- [EXTRAIT CHOISI]:
• • • • • • •

Deux : je note qu’en octobre 2016, Bruno Nabagné Koné, alors porte-parole du gouvernement avait déclaré que « La SIR se trouve dans un état reluisant » et que des discussions concernant « des centaines de milliards » (notez ici et au passage, le manque de transparence) dont l’objectif était « de faire en sorte que le montant porté, corresponde à son activité, à son bilan total et à ses fonds propres ». Alors question : comment une entreprise au bilan reluisant en 2016, qui avait bénéficié de tant de financements, se retrouve encore en 2018, avec des milliards de dettes ? Où est passé tout cet argent ? A quoi cela a servi ?
Trois : en janvier 2018, le gouvernement annonce qu’il va lever 368 milliards FCFA, pour « régler une partie de la dette de la SIR ». C’est vraiment curieux. En fin de compte, la dette de la SIR s’élève exactement à combien ? Comment cette dette est survenue ? A quel moment entre 2016 et 2018, cette dette a été contractée, surtout que celle-ci s’élevait en 2016 entre 200 et 350 milliards FCFA. L’Etat évoque « une partie de la dette de la SIR ». Ce qui suppose que cette dette est plus importante qu’on ne le croit. Alors je répète : la dette de la SIR s’élève, en fin de compte, à combien ?
Quatre : en janvier 2018, l’Etat a annoncé qu’il allait apporter « un soutien correspondant à 26,7 FCFA/L ». D’abord, tel qu’annoncé au FMI, cela voulait dire que l’Etat comptait puiser dans ses ressources propres au Trésor, pour régler la dette. Mais notez que le 26.7 FCFA par litre, en janvier, l’Etat ne s’est pas gêné, pour passer à 30 FCFA par litre à imposer au consommateur.

• • • • • • •

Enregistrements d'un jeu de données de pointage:
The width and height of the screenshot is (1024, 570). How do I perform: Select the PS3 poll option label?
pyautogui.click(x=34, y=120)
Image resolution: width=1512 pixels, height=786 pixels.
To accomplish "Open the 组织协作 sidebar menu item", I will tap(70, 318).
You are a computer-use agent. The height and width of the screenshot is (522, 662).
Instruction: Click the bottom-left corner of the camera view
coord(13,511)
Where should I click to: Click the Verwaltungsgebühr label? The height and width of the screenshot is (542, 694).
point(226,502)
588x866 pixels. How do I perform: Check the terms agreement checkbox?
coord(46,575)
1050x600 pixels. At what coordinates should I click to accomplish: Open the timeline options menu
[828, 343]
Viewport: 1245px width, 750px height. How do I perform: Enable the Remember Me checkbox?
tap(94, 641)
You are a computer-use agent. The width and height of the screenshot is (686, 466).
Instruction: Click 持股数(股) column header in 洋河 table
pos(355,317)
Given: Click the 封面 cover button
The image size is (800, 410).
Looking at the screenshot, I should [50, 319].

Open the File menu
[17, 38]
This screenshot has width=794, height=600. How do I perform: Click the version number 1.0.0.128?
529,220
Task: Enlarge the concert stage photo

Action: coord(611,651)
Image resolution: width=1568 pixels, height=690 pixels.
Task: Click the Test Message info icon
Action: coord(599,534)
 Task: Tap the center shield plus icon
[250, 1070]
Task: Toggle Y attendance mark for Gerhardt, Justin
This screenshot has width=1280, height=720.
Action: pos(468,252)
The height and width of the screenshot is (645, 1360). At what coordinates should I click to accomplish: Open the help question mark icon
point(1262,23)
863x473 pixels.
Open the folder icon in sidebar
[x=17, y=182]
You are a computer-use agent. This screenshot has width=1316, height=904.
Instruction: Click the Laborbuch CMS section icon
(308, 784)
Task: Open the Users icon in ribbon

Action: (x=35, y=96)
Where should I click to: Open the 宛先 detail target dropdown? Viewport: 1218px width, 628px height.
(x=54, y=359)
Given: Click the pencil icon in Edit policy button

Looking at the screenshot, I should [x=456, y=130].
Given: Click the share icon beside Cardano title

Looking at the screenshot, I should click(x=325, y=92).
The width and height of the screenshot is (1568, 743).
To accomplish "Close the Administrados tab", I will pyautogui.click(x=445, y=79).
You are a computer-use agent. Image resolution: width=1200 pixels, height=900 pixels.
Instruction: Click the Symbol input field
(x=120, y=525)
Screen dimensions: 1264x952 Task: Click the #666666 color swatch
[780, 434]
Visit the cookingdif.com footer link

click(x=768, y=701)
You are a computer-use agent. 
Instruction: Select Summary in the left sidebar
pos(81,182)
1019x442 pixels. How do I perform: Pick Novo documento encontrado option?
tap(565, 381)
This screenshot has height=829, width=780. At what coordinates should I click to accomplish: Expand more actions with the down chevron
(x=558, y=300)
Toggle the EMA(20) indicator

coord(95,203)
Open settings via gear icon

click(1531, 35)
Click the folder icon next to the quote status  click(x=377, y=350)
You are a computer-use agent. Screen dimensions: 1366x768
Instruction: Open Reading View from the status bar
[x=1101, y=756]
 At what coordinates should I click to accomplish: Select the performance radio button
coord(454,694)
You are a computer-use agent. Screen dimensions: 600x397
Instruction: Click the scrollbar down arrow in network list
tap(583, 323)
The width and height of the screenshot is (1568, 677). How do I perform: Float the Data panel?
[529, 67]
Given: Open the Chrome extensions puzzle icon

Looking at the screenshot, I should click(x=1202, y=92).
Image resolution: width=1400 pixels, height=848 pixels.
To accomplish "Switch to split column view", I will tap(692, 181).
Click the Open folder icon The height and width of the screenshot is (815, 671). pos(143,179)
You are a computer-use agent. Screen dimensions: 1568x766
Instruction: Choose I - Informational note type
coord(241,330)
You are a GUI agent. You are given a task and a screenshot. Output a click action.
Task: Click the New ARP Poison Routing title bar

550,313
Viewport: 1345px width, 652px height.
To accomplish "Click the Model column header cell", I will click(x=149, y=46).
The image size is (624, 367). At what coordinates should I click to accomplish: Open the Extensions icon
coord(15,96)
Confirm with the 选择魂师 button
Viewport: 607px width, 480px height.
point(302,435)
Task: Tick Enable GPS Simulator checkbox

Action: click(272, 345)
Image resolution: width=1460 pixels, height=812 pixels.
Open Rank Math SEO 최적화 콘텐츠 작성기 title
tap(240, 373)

• • • • • • •

- [À COMPLÉTER]:
1. Mettez à jour le passage de l'extrait sur la dette de la SIR qui va de « Quatre : en » à « imposer au consommateur. », en remplaçant « consommateur » par « client ».
2. Écrivez la suite du texte sur la dette de la SIR, à partir de sa dernière phrase.

- [RÉSULTATS DE L'EXERCICE]:
1.
Quatre : en janvier 2018, l’Etat a annoncé qu’il allait apporter « un soutien correspondant à 26,7 FCFA/L ». D’abord, tel qu’annoncé au FMI, cela voulait dire que l’Etat comptait puiser dans ses ressources propres au Trésor, pour régler la dette. Mais notez que le 26.7 FCFA par litre, en janvier, l’Etat ne s’est pas gêné, pour passer à 30 FCFA par litre à imposer au client.

2.
Du coup, le gouvernement ivoirien est devenu le seul au monde à instituer une taxe pour rembourser un prêt qu’il n’a pas encore contracté, lequel prêt est destiné à rembourser une autre dette. Hallucinant ! Mais à quoi sert-il donc de faire si compliqué ce qui est simple ? Pourquoi utiliser cette taxe à remboursement une dette qu’on contracter pour rembourser une autre dette, alors qu’on aurait pu faire simple, en utilisant cette taxe au remboursement même de la dette ?
En définitive, tout se passe comme s’il y avait quelque chose à manger dans l’endettement de la SIR. Pourquoi personne au gouvernement ne nous fait le point des dettes que nous payons ? En effet, rien n’explique cette stratégie d’endettement, dès lors que la situation de l’entreprise est « reluisante ». Et quand bien même cette situation serait dramatique, quelle est la cause des problèmes ? Manifestement, renflouer les caisses de l’entreprise par le contribuable n’est pas la solution, puisqu’on continue de les renflouer. Mais alors pourquoi continue-t-on d’appliquer la même méthode en espérant avoir des résultats différents ?
Si donc la méthode ne marche pas et que les dirigeants ont bien conscience qu’elle ne produira pas de meilleurs résultats, cela veut dire tout simplement que quelqu’un gagne à continuer à endetter la SIR. Je peux me tromper, mais c’est mon intime conviction. Arrêtons de nous foutre des Ivoiriens !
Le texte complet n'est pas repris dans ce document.